#### Task item
In the material below, find the line with "The image size is (1316, 919)." and the line with "Task: Open the 文件(F) menu", then output those two lines and every line between them, exactly.

#### Source material

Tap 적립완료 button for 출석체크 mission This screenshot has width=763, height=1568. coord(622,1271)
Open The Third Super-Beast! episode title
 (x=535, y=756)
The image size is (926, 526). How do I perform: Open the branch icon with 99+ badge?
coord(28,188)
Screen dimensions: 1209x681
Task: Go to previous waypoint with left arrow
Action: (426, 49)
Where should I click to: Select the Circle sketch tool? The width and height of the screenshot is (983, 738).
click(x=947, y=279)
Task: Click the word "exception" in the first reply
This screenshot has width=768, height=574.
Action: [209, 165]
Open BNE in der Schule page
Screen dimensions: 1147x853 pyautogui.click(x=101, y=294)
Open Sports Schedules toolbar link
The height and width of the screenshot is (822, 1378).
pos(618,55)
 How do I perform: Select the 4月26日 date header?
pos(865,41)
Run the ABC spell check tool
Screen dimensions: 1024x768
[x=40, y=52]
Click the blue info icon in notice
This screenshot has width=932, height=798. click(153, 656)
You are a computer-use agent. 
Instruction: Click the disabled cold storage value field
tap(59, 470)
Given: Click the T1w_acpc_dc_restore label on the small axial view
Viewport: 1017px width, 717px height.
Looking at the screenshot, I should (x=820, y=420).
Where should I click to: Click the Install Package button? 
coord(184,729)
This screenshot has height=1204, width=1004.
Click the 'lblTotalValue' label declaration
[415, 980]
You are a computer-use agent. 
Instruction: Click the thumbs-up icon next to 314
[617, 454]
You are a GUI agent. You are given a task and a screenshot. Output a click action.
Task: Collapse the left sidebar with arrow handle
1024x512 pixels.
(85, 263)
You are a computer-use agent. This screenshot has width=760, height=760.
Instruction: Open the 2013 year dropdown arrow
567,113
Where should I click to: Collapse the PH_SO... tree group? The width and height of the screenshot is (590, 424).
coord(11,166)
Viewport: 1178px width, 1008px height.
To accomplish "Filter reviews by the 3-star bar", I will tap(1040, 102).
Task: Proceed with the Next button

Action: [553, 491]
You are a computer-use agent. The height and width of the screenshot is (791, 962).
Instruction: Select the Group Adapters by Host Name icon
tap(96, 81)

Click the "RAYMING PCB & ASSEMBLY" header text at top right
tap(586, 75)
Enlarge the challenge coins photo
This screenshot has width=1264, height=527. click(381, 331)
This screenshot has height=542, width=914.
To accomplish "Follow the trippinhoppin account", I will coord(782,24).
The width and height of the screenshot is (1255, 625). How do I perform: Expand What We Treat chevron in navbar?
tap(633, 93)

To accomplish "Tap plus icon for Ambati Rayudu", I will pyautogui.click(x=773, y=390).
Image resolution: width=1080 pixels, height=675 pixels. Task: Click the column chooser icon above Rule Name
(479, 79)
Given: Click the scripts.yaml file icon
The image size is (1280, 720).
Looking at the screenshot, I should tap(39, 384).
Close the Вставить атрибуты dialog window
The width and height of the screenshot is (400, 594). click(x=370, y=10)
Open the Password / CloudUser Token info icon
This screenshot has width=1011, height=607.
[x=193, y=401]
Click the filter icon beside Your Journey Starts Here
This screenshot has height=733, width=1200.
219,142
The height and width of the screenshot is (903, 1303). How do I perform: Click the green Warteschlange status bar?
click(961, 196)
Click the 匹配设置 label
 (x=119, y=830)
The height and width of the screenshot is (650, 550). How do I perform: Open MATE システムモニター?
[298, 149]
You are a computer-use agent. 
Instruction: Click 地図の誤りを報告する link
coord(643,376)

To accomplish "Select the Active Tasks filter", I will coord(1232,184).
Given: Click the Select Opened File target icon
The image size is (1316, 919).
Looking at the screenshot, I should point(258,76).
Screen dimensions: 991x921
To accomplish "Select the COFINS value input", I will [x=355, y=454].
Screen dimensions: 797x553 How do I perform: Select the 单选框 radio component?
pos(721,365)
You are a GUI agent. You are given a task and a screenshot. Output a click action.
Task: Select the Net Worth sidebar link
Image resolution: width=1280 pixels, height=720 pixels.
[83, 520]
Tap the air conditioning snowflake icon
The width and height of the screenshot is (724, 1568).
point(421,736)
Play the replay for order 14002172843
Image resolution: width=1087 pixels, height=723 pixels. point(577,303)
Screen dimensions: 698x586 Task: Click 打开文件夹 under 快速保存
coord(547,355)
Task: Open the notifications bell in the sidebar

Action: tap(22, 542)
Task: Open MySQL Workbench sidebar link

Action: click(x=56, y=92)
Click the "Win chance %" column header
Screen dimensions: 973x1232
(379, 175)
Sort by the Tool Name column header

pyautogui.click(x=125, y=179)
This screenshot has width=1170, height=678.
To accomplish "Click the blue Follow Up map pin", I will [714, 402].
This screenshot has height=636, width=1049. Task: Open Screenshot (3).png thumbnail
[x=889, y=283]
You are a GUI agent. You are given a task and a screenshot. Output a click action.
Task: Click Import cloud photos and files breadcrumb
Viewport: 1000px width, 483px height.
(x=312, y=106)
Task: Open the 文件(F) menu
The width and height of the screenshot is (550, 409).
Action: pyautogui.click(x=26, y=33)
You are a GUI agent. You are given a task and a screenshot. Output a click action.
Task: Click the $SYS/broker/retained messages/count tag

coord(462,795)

#### Solution to this exercise
The image size is (1316, 919).
Looking at the screenshot, I should point(258,76).
Screen dimensions: 991x921
To accomplish "Select the COFINS value input", I will [x=355, y=454].
Screen dimensions: 797x553 How do I perform: Select the 单选框 radio component?
pos(721,365)
You are a GUI agent. You are given a task and a screenshot. Output a click action.
Task: Select the Net Worth sidebar link
Image resolution: width=1280 pixels, height=720 pixels.
[83, 520]
Tap the air conditioning snowflake icon
The width and height of the screenshot is (724, 1568).
point(421,736)
Play the replay for order 14002172843
Image resolution: width=1087 pixels, height=723 pixels. point(577,303)
Screen dimensions: 698x586 Task: Click 打开文件夹 under 快速保存
coord(547,355)
Task: Open the notifications bell in the sidebar

Action: tap(22, 542)
Task: Open MySQL Workbench sidebar link

Action: click(x=56, y=92)
Click the "Win chance %" column header
Screen dimensions: 973x1232
(379, 175)
Sort by the Tool Name column header

pyautogui.click(x=125, y=179)
This screenshot has width=1170, height=678.
To accomplish "Click the blue Follow Up map pin", I will [714, 402].
This screenshot has height=636, width=1049. Task: Open Screenshot (3).png thumbnail
[x=889, y=283]
You are a GUI agent. You are given a task and a screenshot. Output a click action.
Task: Click Import cloud photos and files breadcrumb
Viewport: 1000px width, 483px height.
(x=312, y=106)
Task: Open the 文件(F) menu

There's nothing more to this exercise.